*Exercise directions*:
Repeat each line of the listing below word for word.

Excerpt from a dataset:
----------------
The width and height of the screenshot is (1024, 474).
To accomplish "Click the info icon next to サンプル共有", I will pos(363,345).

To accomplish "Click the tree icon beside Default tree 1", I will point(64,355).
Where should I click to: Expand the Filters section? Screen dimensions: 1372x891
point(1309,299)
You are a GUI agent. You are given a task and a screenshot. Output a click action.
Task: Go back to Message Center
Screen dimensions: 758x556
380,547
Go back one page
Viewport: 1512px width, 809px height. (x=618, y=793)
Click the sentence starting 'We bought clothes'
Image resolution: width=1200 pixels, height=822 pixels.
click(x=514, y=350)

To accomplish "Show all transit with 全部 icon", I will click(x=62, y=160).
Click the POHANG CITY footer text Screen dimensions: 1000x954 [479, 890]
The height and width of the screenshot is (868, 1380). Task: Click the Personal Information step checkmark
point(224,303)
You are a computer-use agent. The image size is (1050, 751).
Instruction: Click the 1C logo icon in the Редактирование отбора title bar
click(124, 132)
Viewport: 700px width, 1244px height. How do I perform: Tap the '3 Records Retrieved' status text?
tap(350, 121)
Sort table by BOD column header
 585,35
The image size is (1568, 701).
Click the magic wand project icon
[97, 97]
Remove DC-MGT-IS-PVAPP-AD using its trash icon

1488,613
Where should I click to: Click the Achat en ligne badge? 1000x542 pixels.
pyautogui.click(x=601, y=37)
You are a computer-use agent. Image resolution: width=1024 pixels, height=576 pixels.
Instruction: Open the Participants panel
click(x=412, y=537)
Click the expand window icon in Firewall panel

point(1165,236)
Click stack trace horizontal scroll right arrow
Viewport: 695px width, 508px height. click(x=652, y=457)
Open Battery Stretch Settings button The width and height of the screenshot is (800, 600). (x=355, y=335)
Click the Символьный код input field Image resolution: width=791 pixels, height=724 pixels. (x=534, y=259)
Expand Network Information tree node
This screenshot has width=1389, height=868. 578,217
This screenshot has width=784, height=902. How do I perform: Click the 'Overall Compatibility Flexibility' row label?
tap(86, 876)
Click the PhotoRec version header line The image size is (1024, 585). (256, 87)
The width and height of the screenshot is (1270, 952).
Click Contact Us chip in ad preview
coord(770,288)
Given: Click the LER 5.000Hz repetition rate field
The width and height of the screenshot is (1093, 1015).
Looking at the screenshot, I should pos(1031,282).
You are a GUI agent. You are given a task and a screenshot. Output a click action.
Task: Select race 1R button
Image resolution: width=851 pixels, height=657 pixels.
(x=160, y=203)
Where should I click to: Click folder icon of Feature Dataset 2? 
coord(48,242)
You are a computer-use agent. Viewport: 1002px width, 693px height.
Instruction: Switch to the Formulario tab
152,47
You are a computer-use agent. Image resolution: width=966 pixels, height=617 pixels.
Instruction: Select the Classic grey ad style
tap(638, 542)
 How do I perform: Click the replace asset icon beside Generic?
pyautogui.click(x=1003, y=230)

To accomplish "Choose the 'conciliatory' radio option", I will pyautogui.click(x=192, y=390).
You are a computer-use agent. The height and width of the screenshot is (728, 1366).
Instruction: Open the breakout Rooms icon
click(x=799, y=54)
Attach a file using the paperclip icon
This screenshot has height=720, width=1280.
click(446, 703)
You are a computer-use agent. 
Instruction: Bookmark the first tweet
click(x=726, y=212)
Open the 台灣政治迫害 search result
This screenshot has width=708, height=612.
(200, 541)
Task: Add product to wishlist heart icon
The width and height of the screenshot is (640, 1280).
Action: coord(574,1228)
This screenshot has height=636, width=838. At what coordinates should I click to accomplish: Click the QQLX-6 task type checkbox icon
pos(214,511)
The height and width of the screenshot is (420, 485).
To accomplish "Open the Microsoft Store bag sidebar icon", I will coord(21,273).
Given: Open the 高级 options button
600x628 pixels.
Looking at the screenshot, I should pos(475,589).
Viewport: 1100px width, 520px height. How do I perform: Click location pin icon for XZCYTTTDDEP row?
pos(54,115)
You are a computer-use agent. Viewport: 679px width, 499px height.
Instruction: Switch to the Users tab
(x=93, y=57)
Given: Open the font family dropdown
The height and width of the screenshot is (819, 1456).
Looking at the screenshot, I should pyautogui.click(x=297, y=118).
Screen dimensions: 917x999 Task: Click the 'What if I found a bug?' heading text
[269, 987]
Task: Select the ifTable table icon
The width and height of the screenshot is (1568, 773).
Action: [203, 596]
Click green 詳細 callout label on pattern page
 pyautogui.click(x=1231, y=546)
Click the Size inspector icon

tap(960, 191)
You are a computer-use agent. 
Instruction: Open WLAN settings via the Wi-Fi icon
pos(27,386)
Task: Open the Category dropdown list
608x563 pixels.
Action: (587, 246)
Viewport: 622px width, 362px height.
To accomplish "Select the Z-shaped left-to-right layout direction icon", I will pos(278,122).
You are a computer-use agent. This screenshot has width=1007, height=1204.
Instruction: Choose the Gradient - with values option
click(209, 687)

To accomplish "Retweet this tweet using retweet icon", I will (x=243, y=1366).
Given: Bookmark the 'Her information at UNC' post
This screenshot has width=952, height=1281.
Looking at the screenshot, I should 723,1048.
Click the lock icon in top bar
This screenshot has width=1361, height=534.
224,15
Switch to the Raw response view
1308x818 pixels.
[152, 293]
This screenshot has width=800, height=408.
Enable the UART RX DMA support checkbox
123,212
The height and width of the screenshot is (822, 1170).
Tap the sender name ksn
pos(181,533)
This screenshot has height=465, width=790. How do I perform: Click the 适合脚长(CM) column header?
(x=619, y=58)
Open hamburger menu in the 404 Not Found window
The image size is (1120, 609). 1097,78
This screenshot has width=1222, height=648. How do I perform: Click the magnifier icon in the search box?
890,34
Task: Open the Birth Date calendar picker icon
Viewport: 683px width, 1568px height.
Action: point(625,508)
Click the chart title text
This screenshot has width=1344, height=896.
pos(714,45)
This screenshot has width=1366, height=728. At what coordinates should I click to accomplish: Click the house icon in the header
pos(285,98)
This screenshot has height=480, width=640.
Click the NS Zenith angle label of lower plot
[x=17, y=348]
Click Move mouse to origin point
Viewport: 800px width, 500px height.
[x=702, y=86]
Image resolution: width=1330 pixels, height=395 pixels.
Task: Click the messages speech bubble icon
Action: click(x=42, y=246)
----------------
*The response*:
The width and height of the screenshot is (1024, 474).
To accomplish "Click the info icon next to サンプル共有", I will pos(363,345).

To accomplish "Click the tree icon beside Default tree 1", I will point(64,355).
Where should I click to: Expand the Filters section? Screen dimensions: 1372x891
point(1309,299)
You are a GUI agent. You are given a task and a screenshot. Output a click action.
Task: Go back to Message Center
Screen dimensions: 758x556
380,547
Go back one page
Viewport: 1512px width, 809px height. (x=618, y=793)
Click the sentence starting 'We bought clothes'
Image resolution: width=1200 pixels, height=822 pixels.
click(x=514, y=350)

To accomplish "Show all transit with 全部 icon", I will click(x=62, y=160).
Click the POHANG CITY footer text Screen dimensions: 1000x954 [479, 890]
The height and width of the screenshot is (868, 1380). Task: Click the Personal Information step checkmark
point(224,303)
You are a computer-use agent. The image size is (1050, 751).
Instruction: Click the 1C logo icon in the Редактирование отбора title bar
click(124, 132)
Viewport: 700px width, 1244px height. How do I perform: Tap the '3 Records Retrieved' status text?
tap(350, 121)
Sort table by BOD column header
 585,35
The image size is (1568, 701).
Click the magic wand project icon
[97, 97]
Remove DC-MGT-IS-PVAPP-AD using its trash icon

1488,613
Where should I click to: Click the Achat en ligne badge? 1000x542 pixels.
pyautogui.click(x=601, y=37)
You are a computer-use agent. Image resolution: width=1024 pixels, height=576 pixels.
Instruction: Open the Participants panel
click(x=412, y=537)
Click the expand window icon in Firewall panel

point(1165,236)
Click stack trace horizontal scroll right arrow
Viewport: 695px width, 508px height. click(x=652, y=457)
Open Battery Stretch Settings button The width and height of the screenshot is (800, 600). (x=355, y=335)
Click the Символьный код input field Image resolution: width=791 pixels, height=724 pixels. (x=534, y=259)
Expand Network Information tree node
This screenshot has width=1389, height=868. 578,217
This screenshot has width=784, height=902. How do I perform: Click the 'Overall Compatibility Flexibility' row label?
tap(86, 876)
Click the PhotoRec version header line The image size is (1024, 585). (256, 87)
The width and height of the screenshot is (1270, 952).
Click Contact Us chip in ad preview
coord(770,288)
Given: Click the LER 5.000Hz repetition rate field
The width and height of the screenshot is (1093, 1015).
Looking at the screenshot, I should pos(1031,282).
You are a GUI agent. You are given a task and a screenshot. Output a click action.
Task: Select race 1R button
Image resolution: width=851 pixels, height=657 pixels.
(x=160, y=203)
Where should I click to: Click folder icon of Feature Dataset 2? 
coord(48,242)
You are a computer-use agent. Viewport: 1002px width, 693px height.
Instruction: Switch to the Formulario tab
152,47
You are a computer-use agent. Image resolution: width=966 pixels, height=617 pixels.
Instruction: Select the Classic grey ad style
tap(638, 542)
 How do I perform: Click the replace asset icon beside Generic?
pyautogui.click(x=1003, y=230)

To accomplish "Choose the 'conciliatory' radio option", I will pyautogui.click(x=192, y=390).
You are a computer-use agent. The height and width of the screenshot is (728, 1366).
Instruction: Open the breakout Rooms icon
click(x=799, y=54)
Attach a file using the paperclip icon
This screenshot has height=720, width=1280.
click(446, 703)
You are a computer-use agent. 
Instruction: Bookmark the first tweet
click(x=726, y=212)
Open the 台灣政治迫害 search result
This screenshot has width=708, height=612.
(200, 541)
Task: Add product to wishlist heart icon
The width and height of the screenshot is (640, 1280).
Action: coord(574,1228)
This screenshot has height=636, width=838. At what coordinates should I click to accomplish: Click the QQLX-6 task type checkbox icon
pos(214,511)
The height and width of the screenshot is (420, 485).
To accomplish "Open the Microsoft Store bag sidebar icon", I will coord(21,273).
Given: Open the 高级 options button
600x628 pixels.
Looking at the screenshot, I should pos(475,589).
Viewport: 1100px width, 520px height. How do I perform: Click location pin icon for XZCYTTTDDEP row?
pos(54,115)
You are a computer-use agent. Viewport: 679px width, 499px height.
Instruction: Switch to the Users tab
(x=93, y=57)
Given: Open the font family dropdown
The height and width of the screenshot is (819, 1456).
Looking at the screenshot, I should pyautogui.click(x=297, y=118).
Screen dimensions: 917x999 Task: Click the 'What if I found a bug?' heading text
[269, 987]
Task: Select the ifTable table icon
The width and height of the screenshot is (1568, 773).
Action: [203, 596]
Click green 詳細 callout label on pattern page
 pyautogui.click(x=1231, y=546)
Click the Size inspector icon

tap(960, 191)
You are a computer-use agent. 
Instruction: Open WLAN settings via the Wi-Fi icon
pos(27,386)
Task: Open the Category dropdown list
608x563 pixels.
Action: (587, 246)
Viewport: 622px width, 362px height.
To accomplish "Select the Z-shaped left-to-right layout direction icon", I will pos(278,122).
You are a computer-use agent. This screenshot has width=1007, height=1204.
Instruction: Choose the Gradient - with values option
click(209, 687)

To accomplish "Retweet this tweet using retweet icon", I will (x=243, y=1366).
Given: Bookmark the 'Her information at UNC' post
This screenshot has width=952, height=1281.
Looking at the screenshot, I should 723,1048.
Click the lock icon in top bar
This screenshot has width=1361, height=534.
224,15
Switch to the Raw response view
1308x818 pixels.
[152, 293]
This screenshot has width=800, height=408.
Enable the UART RX DMA support checkbox
123,212
The height and width of the screenshot is (822, 1170).
Tap the sender name ksn
pos(181,533)
This screenshot has height=465, width=790. How do I perform: Click the 适合脚长(CM) column header?
(x=619, y=58)
Open hamburger menu in the 404 Not Found window
The image size is (1120, 609). 1097,78
This screenshot has width=1222, height=648. How do I perform: Click the magnifier icon in the search box?
890,34
Task: Open the Birth Date calendar picker icon
Viewport: 683px width, 1568px height.
Action: point(625,508)
Click the chart title text
This screenshot has width=1344, height=896.
pos(714,45)
This screenshot has width=1366, height=728. At what coordinates should I click to accomplish: Click the house icon in the header
pos(285,98)
This screenshot has height=480, width=640.
Click the NS Zenith angle label of lower plot
[x=17, y=348]
Click Move mouse to origin point
Viewport: 800px width, 500px height.
[x=702, y=86]
Image resolution: width=1330 pixels, height=395 pixels.
Task: Click the messages speech bubble icon
Action: click(x=42, y=246)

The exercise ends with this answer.